O lento isolamento político de Jair Bolsonaro no país está assentado em três fundamentos, que esgotaram seu encanto, tanto nas bases dos deserdados sociais da democracia, como nos setores lumpen-burgueses mais evidentes do país: a falta de lucidez psicótica do Líder é um dos fundamentos; o desgaste da sua política de estragos ao Estado Nacional, pela sua gestão destrutiva – inclusive na pandemia – é outro fundamento; e o principal (e terceiro) é a sua irreverência em relação ao mundo político tradicional, inclusive com aqueles setores das classes dominantes não pragmaticamente simpáticos ao protofascismo que ele representa.

A prisão do general é o ápice da mudança de qualidade da crise de alta intensidade, que vem desde a inquisição medievalista encetada pela república de Curitiba. Amparada no golpe “parlamentar” contra o mandato da Presidenta Dilma Rousseff, a inquisição da República de Curitiba reforçou a extrema direita, já globalmente estimulada nas redes sociais, e acentuou a dissolução da democracia liberal, já cercada de mais desigualdades e de mais consumo suntuário: os pequenos “mussolinis” espirituais que adormeciam na periferia das grades fortunas do mundo, então, vieram furiosamente à tona!

Neste mesmo dia de 14 de dezembro, o presidente Javier Milei, no Festival Juvenil “Fratelli D’Itália”, conclave da extrema direita italiana juvenil, agradecia à Presidente do Conselho de Ministros Giorgia Meloni, pelo honroso convite que recebera.
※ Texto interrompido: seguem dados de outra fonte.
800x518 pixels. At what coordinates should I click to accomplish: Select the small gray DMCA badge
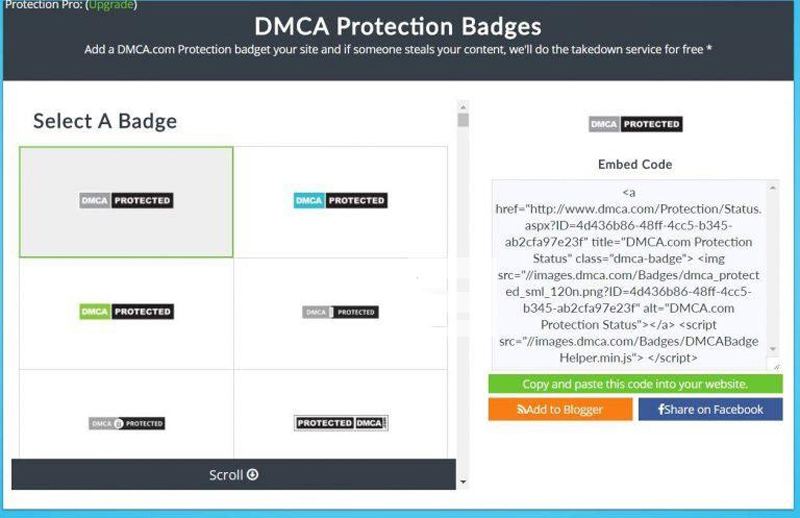click(x=340, y=312)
No seu discurso dizia o seguinte: que não lhe importa “un rábano” (“não estou nem aí”) a opinião dos políticos e que “escutar os políticos é o mesmo que ficar de costas para os cidadãos”.

Javier Milei foi mais longe: que “nunca se deve negar as próprias ideias para conseguir votos” e que a única forma de “combater o mal organizado” (o inimigo) é com o “bem organizado” (o partido, para ele, uma “parte” carismática) e, finalmente, que “diferente da economia”, a política (burguesa tradicional) é “jogo de soma zero”.
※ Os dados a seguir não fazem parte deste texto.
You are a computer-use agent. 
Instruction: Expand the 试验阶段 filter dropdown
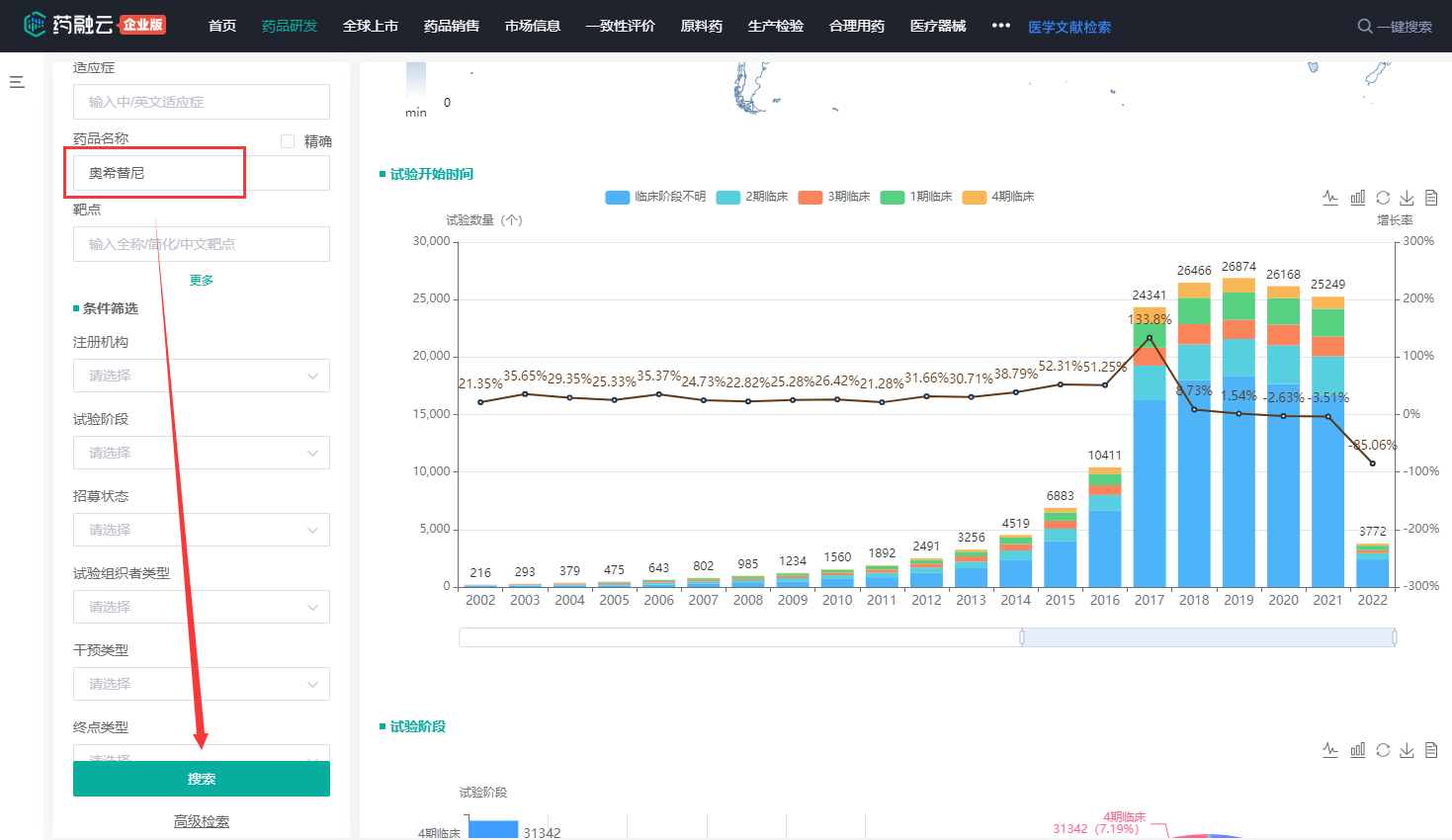coord(202,453)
Estes argumentos de Javier Milei, guardadas as suas especificidades históricas, hoje tem – para a direita fascista subversiva da democracia liberal – o mesmo peso que tiveram, na época áurea da luta pelo socialismo de caráter marxista, os discursos revolucionários da esquerda contra a “democracia burguesa.”

A velha cantilena fascista, todavia, eivada de um libertarismo pós-moderno, vem para fazer política em alto estilo e, igualmente, para negar a política que, para Javier Milei, sempre resulta em “soma zero”. Por isso, ao afirmar que a economia deve quebrar o que resta da política liberal, ele promove o apocalipse da democracia política num país culto, como a Argentina, derrotando a cultura como indicativo civilizatório, que não se vincula necessariamente ao humanismo burguês. E que tudo, como sempre, é soprado pelos interesses mais comezinhos que estão em disputa, num terreno chamado frequentemente de luta de classes.
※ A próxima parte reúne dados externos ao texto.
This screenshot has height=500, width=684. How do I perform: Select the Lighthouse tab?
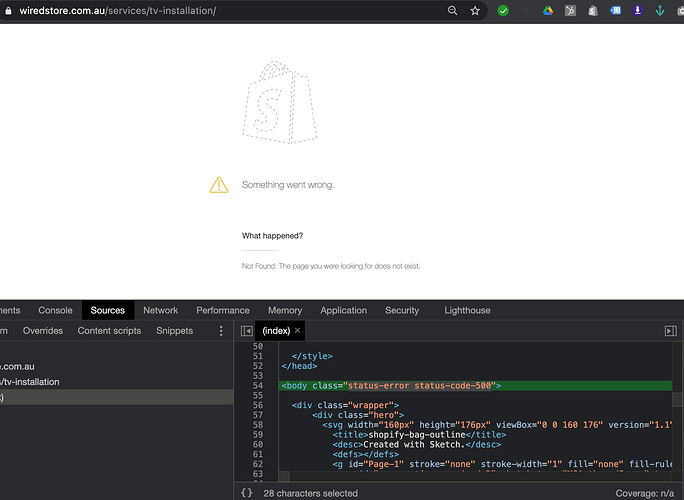point(467,310)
A finalidade mais evidente da ação canina de Javier Milei, que sempre se diz cretinamente um “não político”, é fazer, através do Estado (por ele falseado como “não” político) a uniformização da opinião para criminalizar qualquer política divergente. É um fascismo amparado na socialização da demência, que se transforma em morbidez popular, ativada de forma geometricamente progressiva pelas redes sociais.

Javier Milei é o Coronel Tejero da pós-modernidade, com uma diferença substancial: seu discurso capta corações e mentes das bases da revolução socialista, que estão em movimento declinante. Resistir é também reformar as instituições democráticas para devolver à maioria do povo as esperanças numa vida melhor, mais livre, mais aberta e pautada pela igualdade.

*Tarso Genro foi governador do estado do Rio Grande do Sul, prefeito de Porto Alegre, ministro da Justiça, ministro da Educação e ministro das Relações Institucionais do Brasil. Autor, entre outros livros, de Utopia possível (Artes & Ofícios).